» PAGE EXCERPT
****************
This is a guest post by David Mytton, founder of server and website monitoring product, Server Density. He has been programming for over 10 years and has grown Server Density to now processing over 30TB of incoming data per month. You an email him on email@example.com or follow @davidmytton
Whether your company works entirely from an office, are all remote or a combination of the two, using HipChat to help run infrastructure operations is a common way to organize and coordinate teams.
For us, HipChat acts as a news feed with events being piped in from all the services we use - GitHub, ZenDesk, JIRA, deploys, new signups and ops alerts. It’s this final one that I want to focus on in this post.
The ops war room
There is a lot of activity going on during each day and so our main room gets quite noisy with commits, builds, customer upgrades, etc.
This works well for staying up to date with what is going on but when there’s an infrastructure incident e.g. an outage, the response team immediately switch to sterile cockpit rules - only essential communication is allowed.
To achieve this, we have a dedicated HipChat room which is used only to discuss ongoing incidents. Only critical information from our alerting system gets piped into this room, which is combination of Server Density’s own HipChat integration and alerts handled by PagerDuty. This has a number of advantages:
- We have an easy way to see chronological timeline of exactly what has been happening for the first responder to triage and additional responders to review to get up to speed.
- We have a single place to communicate for the responders.
- We have a permanent record of what happened for the followup post-mortem.
This seems to be a similar pattern amongst other companies. The privacy oriented search engine DuckDuckGo, users of both Server Density and HipChat, also have alerts piped into a single Ops room which is used to help increase sysops transparency across the whole team.
****************
» PROVIDED DATA
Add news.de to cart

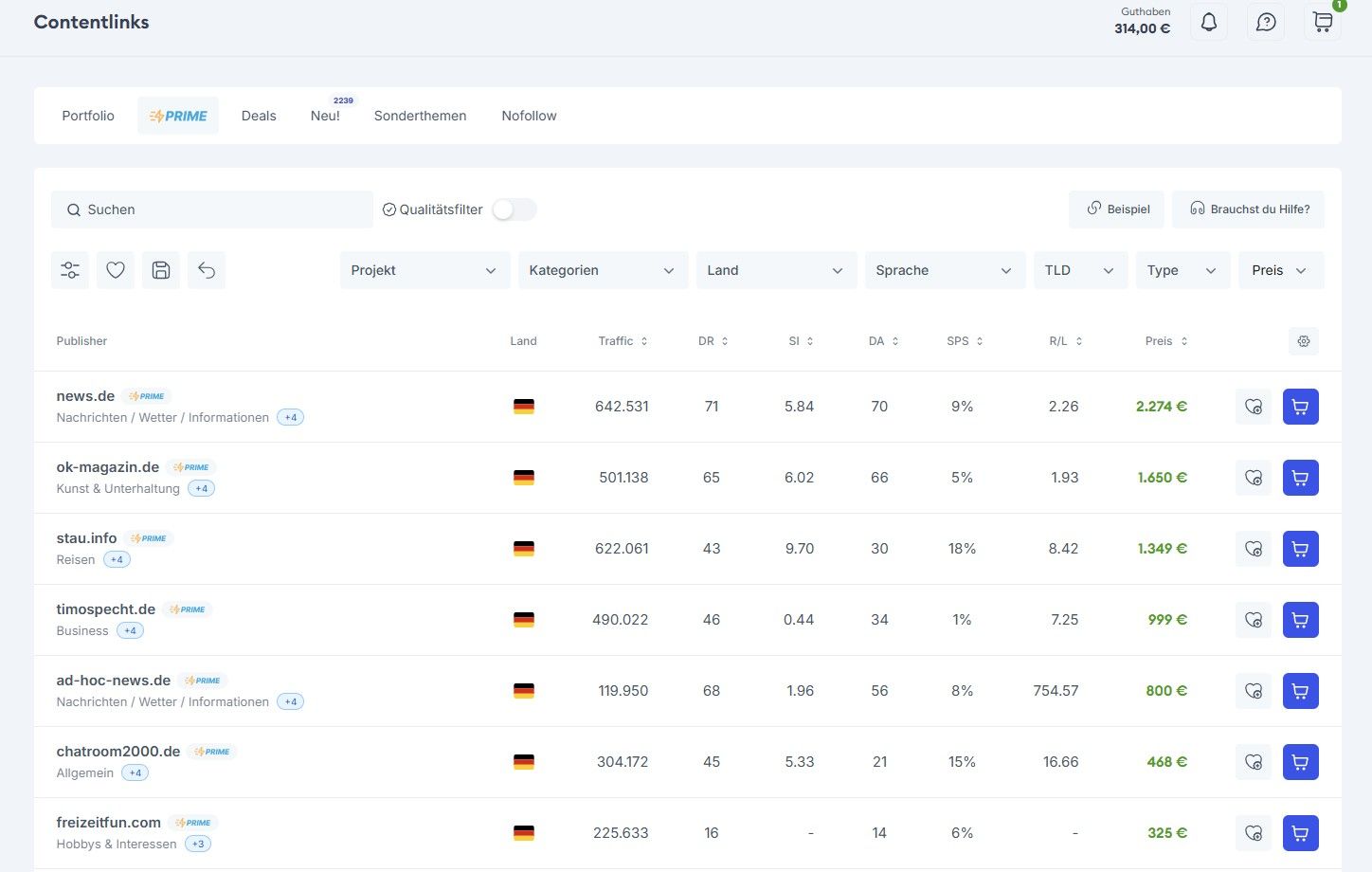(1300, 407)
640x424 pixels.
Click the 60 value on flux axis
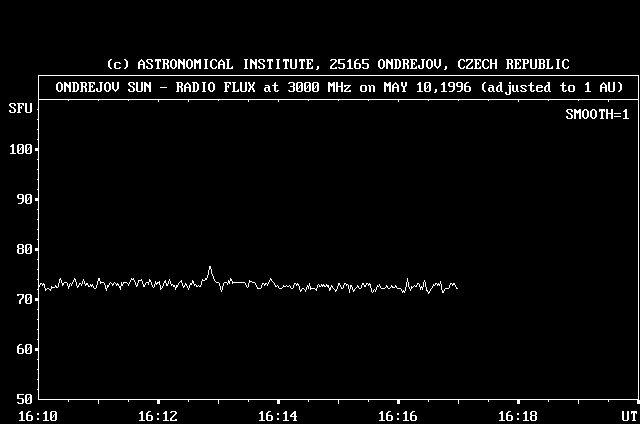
****************
Write a continuation of the guest post about using HipChat for infrastructure operations, beginning after its last sentence. The data can be left aside.

Communicating during outages
Every incident starts with a first responder doing some initial investigation to diagnose the issue. This involves them joining the Ops War Room, triaging the alerts and then generating a new incident tracking ticket in JIRA.
The most important thing is to keep a close-to-real-time record of what is being done and who is doing it. This helps any additional people who might join later, it helps to review what has already been done and really helps with the post-mortem analysis so you can review how to improve responses in the future.
We record events in several ways:
- Quick communication and initial investigation is done through HipChat text chat in the Ops War Room.
- Actions performed e.g. commands run, failover scripts executed, etc are logged in JIRA with the command line and output. It’s important to know what commands were run so there’s no duplication, they can be considered for automation next time, and we have a history for review.
- If there is a long running incident or there is some complexity, text based chat can become time consuming. Instead, we often switch to video conferencing so we can talk through what’s happening and coordinate individual responders. Even when there’s not much to say and it’s mostly silence when people are working, video is a good way to work with people remotely. We have been using Google Hangouts for this but are now testing the HipChat Video features.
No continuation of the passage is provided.